AEGE recuerda que no se aplican con la máxima intensidad permitida las compensaciones destinadas a mitigar la brecha competitiva con otras regiones del mundo, ni las permitidas en la reforma del Estatuto del Consumidor Electrointensivo para reducir la mayor carga fiscal existente en nuestro país en el recibo eléctrico que pagan las industrias. Por consiguiente, la asociación manifiesta su pleno respaldo a las recomendaciones de la presidenta de la Comisión Europea, Ursula von der Leyen, quien insta a los Estados miembros a maximizar las aportaciones por compensaciones indirectas de derechos de emisiones y a reducir la carga fiscal sobre la electricidad para la industria.

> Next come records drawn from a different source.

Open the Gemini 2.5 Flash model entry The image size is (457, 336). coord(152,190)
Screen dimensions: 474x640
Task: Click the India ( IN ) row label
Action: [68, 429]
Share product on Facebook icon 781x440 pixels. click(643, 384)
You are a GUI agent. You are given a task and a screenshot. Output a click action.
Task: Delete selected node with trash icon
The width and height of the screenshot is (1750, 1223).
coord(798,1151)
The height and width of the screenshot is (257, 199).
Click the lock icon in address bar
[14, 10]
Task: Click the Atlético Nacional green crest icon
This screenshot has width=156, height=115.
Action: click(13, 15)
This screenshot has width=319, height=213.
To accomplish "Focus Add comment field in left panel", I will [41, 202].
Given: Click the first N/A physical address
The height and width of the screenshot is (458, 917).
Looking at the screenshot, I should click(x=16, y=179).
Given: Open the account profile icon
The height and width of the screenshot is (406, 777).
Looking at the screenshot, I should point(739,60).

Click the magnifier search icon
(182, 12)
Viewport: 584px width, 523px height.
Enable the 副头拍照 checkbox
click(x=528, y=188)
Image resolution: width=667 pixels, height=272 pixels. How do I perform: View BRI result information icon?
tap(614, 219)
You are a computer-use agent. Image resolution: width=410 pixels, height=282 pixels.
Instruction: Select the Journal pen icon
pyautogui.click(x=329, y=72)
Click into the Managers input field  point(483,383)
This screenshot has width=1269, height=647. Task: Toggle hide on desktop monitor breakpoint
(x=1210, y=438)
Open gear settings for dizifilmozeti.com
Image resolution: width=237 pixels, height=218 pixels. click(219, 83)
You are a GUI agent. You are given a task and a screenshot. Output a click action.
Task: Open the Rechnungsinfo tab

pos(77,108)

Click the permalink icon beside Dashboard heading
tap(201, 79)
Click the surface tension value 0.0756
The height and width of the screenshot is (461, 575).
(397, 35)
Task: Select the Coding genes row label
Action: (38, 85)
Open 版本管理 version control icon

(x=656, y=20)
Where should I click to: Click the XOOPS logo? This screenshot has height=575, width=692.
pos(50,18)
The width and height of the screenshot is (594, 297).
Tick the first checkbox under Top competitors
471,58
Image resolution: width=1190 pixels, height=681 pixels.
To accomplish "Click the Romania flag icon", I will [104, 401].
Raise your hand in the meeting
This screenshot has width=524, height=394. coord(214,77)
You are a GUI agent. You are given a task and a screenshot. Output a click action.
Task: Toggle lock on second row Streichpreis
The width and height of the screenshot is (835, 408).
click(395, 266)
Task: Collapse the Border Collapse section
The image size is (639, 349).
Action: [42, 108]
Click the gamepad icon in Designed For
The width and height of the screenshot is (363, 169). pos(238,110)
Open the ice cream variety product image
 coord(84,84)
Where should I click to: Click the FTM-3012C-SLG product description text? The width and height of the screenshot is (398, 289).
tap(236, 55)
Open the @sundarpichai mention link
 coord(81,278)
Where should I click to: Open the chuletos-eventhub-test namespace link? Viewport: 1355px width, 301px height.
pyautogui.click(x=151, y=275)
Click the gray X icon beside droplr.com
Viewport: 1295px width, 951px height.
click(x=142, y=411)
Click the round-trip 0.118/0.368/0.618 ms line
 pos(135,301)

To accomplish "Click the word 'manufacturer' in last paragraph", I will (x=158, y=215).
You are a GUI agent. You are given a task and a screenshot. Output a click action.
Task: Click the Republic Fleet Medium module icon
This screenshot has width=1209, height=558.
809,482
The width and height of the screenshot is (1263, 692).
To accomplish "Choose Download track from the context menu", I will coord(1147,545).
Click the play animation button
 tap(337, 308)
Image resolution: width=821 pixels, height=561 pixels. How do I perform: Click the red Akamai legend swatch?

Carlos Navalpotro considera estas iniciativas imprescindibles ante la elevada incertidumbre geopolítica, a la que se suma un entorno de sobrecostes por los servicios de ajustes que alcanzan niveles nunca vistos, “llegando a representar el 30% del precio final eléctrico”, señaló. El presidente reclama soluciones en línea con las que adoptan otros países, regulando estos costes para hacerlos previsibles y buscando fórmulas que no dañen la competitividad industrial.